松本氏のNICEなオィッス!
●第6回 「ヒカちゃん」

やっと春になりゴルフシーズンの到来です。暖かくなって体も回るようになり、ゴルフボールも寒い時期より飛ぶようになりました。5月の終わりには、仲間内でゴルフコンペを開く予定になっているので、そろそろ本腰を入れて練習をしたいと思っています。しかし、時間と体力がないので、仕事との両立が難しいですよね。


写真@


写真A


写真B


写真C


写真D


写真E


写真F

今回は、ヒカちゃんの臥位保持装置(写真@)と車載用の座位保持装置(写真C)を紹介します。ヒカちゃんに初めて出会ったのは3年前だったと思いますが、ヒカちゃんより、物凄く明るくて、よくしゃべるお母さんの方が印象に残っています。今までにバギーや車載用の座位保持装置など、いろいろ製作させて頂きました。しかし、なぜかいつも製作する時期が真冬で、ヒカちゃんに会う日は、いつも激寒の日だったのを憶えています。そして、今回もまた恒例のように真冬の時期に製作をさせて頂きました。ただ唯一、今までと違っていたことは、体調を崩しやすく入退院を繰り返していたため、以前は仮合せや納品をよく場所を変えて行っていましたが、今回は採寸から納品までを一貫して自宅にてできたことです。別荘のように病院に行っていたヒカちゃんも成長して体が強くなった?と思っていました。

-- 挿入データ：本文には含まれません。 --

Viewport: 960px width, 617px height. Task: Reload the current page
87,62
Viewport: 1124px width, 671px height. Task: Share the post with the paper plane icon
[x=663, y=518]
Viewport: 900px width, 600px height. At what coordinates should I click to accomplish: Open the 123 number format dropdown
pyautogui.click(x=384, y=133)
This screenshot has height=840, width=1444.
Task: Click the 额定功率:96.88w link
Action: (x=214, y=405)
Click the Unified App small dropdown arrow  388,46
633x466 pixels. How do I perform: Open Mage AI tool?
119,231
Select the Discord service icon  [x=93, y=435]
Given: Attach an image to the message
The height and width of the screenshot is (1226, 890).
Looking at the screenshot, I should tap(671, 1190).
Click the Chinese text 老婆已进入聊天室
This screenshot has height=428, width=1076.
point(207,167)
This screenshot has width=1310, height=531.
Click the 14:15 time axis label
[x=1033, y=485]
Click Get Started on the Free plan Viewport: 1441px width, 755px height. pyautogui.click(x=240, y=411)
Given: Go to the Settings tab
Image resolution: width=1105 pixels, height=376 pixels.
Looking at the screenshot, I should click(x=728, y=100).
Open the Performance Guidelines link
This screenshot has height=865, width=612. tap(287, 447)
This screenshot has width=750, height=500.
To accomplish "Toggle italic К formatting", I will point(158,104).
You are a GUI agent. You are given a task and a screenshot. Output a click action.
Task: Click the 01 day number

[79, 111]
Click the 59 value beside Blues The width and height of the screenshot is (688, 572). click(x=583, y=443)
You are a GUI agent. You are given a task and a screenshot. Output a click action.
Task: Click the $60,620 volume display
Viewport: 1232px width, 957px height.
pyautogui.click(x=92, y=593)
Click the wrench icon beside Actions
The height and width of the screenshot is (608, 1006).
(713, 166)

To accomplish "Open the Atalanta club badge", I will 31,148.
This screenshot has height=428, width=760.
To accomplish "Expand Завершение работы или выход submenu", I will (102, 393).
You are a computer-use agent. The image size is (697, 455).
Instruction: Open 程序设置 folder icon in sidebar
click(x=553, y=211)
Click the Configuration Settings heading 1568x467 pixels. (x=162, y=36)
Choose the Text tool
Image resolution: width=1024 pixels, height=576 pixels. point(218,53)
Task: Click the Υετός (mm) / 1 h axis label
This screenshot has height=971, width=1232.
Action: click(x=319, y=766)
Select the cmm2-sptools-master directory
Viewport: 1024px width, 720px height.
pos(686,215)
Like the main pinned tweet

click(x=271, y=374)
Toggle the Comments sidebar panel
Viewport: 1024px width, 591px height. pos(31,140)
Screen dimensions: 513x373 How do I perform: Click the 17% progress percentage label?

今回は、初めてお会いした時に製作した臥位保持装置と車載用の座位保持装置の作り変えをしました。臥位保持装置は、フレーム(アルミ)からすべてオーダーメイドで製作しています。医師よりリクライニングの機能をつけるように指示がありましたので、介護用ベッドと同じような動きをするものを製作してみました。リクライニングを使用すると、どうしても体が下肢の方へ滑り落ちるので、骨盤のずれを防止するために膝の部分を山なりに上げられるようにしています。(写真A)また、多少の移動ができるようにキャスターを取り付けています。キャスターを6輪にしているのは、アルミのフレームを使用していることから、フレーム中央がたわまないようにするためです。(写真B)支持部(マット)には、お母さんが通気性に優れたものをご希望されましたので、中身には以前紹介したフィルタークッションを使用し、カバーにはメッシュ素材を使用しています。

車載用の座位保持装置(写真C)は殆ど臥位保持装置と同じ姿勢で乗れるものを製作しました。構造は背と座にステンレスのフレームを組み、リクライニングができるようにジョイントで繋いでいます。ゆえに車の背シートを倒したり起こしたりすることによって、それの背シートの角度も変えることができます。支持部の背シートはバギーなどと同じようなスリングシートとし、座面はヒカちゃんに合わせて削りだしたモールド型にしました。屋内用と違う点は、車の横揺れによる姿勢の崩れに対応するために、座面をモールド型にするとともに、背シートに体幹パッドをもうけたところです。また臥位に近い姿勢で乗せるので、ブレーキをかけた際に前方にずれやすいのですが、それに対しては、お尻の部分をくぼませることによって骨盤のずれを防ぐことにより対応しています。その他、工夫をしたところが2点あります。1点は下肢の成長対応として、延長用のパッドを製作したことと、もう1点は、ヒカちゃんの弟君が乗れるように、お尻のくぼみを埋めるパッドを製作し、さらにヒカちゃんより大きい弟君のサイズに座面を合わせるためにポメル(内転防止パッド)を簡単に脱着できるようにしています。(写真D)写真Eはヒカちゃんを乗せた状況で、写真Fが車に設置した状況です。

いつも寝不足気味で、ヒカちゃんの介護はすごく大変だと思うのですが、きつそうなそぶりを全く見せず、いつも明るく振舞っているお母さんはすばらしいと思っています。これからもヒカちゃんのために頑張ってください。また今度、お会いした時には訓練の先生と一緒に私の運命を見てくださいね。楽しみにしていますよ。